§ TASK DIRECTIONS:
Using the listing below, work out the number of lines in which "search" appears; return only that figure.

---- LISTED ENTRIES

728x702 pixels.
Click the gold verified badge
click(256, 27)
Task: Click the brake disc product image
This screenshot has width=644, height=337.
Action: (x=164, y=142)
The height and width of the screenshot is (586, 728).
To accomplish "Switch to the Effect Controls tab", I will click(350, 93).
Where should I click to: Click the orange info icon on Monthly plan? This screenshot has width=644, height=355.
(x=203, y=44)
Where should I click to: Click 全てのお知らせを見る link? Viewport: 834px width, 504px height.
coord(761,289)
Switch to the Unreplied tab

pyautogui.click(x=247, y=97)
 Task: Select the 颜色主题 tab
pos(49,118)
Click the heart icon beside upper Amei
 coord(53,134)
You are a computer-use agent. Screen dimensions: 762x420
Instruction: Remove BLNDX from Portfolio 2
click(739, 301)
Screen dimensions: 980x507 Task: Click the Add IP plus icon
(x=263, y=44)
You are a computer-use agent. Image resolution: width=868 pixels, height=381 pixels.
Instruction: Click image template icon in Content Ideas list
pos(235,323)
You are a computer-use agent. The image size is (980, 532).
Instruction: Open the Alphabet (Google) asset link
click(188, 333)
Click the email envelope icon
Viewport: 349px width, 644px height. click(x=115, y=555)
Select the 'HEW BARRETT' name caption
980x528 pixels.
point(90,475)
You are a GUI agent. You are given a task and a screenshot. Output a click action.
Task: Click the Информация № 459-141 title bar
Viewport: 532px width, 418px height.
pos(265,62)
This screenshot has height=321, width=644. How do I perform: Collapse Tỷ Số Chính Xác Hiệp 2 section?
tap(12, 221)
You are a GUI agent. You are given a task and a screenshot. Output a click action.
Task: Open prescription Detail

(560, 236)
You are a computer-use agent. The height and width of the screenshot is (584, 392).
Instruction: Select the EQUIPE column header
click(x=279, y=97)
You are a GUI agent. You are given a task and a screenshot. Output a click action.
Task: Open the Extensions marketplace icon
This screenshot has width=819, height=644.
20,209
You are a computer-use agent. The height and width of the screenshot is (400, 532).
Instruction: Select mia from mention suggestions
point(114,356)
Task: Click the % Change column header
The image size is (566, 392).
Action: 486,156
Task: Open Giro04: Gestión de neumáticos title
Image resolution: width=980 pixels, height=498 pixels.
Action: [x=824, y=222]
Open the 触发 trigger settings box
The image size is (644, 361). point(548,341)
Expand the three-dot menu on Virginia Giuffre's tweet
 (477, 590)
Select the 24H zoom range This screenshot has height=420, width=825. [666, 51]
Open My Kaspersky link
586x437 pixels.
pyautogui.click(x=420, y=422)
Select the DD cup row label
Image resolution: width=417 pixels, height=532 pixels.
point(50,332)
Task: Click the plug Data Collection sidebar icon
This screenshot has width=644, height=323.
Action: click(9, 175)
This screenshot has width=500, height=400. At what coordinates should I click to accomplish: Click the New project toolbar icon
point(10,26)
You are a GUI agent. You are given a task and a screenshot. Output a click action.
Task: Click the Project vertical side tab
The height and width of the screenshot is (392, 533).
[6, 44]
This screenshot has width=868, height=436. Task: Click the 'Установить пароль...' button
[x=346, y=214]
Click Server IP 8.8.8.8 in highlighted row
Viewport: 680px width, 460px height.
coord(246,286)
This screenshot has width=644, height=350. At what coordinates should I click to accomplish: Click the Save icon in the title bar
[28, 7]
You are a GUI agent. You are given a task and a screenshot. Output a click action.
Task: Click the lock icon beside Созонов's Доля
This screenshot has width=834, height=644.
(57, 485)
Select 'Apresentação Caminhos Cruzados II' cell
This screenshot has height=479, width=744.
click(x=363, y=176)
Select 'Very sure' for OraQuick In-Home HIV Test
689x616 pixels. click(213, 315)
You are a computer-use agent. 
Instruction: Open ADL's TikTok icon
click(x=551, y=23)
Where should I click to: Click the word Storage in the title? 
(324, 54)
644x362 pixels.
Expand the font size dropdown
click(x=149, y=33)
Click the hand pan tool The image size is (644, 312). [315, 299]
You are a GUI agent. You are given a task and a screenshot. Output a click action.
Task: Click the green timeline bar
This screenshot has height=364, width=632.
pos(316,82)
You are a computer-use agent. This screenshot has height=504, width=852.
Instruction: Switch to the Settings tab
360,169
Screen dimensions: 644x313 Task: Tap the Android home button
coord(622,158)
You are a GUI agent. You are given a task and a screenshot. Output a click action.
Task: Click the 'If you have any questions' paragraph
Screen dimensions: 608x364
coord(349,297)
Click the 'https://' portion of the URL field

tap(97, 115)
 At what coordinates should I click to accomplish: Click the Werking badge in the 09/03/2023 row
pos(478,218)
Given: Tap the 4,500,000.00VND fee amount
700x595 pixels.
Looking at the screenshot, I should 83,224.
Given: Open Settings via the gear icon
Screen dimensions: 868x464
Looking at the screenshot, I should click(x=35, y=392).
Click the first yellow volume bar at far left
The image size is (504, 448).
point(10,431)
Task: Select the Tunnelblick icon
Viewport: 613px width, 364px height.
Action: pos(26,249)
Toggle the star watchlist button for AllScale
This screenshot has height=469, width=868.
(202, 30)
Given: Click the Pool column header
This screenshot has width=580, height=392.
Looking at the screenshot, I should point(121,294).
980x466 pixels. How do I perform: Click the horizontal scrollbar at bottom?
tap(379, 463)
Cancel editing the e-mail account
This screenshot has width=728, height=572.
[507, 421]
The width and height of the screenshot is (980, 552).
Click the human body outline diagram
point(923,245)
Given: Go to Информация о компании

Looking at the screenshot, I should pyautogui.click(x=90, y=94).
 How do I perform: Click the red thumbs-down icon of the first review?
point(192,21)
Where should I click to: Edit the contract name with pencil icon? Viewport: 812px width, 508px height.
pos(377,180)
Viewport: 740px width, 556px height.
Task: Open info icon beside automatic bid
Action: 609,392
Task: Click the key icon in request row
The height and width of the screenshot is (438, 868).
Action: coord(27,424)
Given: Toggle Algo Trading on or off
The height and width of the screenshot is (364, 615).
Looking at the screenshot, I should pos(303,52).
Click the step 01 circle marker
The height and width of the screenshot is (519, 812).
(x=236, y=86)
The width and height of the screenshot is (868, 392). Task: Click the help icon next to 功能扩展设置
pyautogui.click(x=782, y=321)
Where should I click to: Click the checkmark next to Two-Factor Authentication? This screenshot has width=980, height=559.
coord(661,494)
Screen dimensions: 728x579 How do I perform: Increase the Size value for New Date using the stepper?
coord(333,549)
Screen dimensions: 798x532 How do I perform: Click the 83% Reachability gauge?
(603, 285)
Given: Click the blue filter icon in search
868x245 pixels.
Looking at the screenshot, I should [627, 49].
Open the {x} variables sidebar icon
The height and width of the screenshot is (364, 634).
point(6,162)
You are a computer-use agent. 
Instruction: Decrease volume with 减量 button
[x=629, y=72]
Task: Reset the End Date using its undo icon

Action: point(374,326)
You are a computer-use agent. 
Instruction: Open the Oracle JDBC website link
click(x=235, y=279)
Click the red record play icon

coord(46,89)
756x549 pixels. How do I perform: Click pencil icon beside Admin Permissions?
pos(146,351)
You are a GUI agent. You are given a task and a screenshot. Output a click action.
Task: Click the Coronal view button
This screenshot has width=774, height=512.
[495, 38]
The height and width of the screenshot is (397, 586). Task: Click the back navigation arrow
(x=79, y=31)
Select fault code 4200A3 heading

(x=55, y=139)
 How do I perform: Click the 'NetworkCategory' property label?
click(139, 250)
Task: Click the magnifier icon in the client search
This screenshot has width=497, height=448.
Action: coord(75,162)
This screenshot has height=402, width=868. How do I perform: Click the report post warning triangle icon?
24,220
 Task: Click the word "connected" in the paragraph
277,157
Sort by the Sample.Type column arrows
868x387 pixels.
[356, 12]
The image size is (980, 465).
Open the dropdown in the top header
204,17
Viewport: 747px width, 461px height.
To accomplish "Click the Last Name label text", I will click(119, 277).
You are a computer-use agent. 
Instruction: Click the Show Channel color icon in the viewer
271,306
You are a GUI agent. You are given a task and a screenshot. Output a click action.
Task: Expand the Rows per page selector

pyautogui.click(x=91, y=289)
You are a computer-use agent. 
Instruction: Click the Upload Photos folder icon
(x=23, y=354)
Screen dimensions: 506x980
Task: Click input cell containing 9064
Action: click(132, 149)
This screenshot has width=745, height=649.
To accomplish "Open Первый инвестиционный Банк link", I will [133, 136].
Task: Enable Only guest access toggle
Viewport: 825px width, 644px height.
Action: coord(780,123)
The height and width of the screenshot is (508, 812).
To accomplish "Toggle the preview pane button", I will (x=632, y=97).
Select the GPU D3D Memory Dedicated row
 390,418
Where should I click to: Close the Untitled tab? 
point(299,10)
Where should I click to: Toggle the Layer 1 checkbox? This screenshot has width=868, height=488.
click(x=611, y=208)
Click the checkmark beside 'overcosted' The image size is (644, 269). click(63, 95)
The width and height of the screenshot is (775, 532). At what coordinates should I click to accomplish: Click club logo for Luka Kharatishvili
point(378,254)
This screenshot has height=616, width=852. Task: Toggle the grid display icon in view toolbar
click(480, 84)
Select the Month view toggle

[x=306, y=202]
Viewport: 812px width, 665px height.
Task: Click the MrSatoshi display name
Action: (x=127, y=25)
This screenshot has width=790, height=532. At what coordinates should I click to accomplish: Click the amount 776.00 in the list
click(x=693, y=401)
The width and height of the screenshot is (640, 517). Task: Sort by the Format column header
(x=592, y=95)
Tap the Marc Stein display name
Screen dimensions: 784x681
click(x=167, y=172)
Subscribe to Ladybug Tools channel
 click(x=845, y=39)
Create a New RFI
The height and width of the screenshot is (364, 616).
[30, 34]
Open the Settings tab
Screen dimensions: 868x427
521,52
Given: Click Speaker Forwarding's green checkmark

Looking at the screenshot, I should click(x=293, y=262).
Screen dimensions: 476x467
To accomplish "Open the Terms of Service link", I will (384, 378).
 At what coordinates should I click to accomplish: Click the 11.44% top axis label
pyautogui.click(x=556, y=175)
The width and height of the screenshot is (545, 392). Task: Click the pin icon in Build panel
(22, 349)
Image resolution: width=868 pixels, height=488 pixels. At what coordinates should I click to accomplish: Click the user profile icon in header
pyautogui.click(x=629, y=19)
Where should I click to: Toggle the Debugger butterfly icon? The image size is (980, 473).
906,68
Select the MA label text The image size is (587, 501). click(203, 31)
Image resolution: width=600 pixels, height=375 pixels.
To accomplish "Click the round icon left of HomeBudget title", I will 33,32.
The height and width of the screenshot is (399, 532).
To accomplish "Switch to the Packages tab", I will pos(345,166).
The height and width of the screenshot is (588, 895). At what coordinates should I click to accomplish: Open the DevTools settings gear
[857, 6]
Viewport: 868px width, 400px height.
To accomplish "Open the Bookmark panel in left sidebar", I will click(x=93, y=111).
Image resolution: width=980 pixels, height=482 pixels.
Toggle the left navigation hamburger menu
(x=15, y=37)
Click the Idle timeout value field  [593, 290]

--------

§ OUTPUT FOR THIS EXERCISE:
2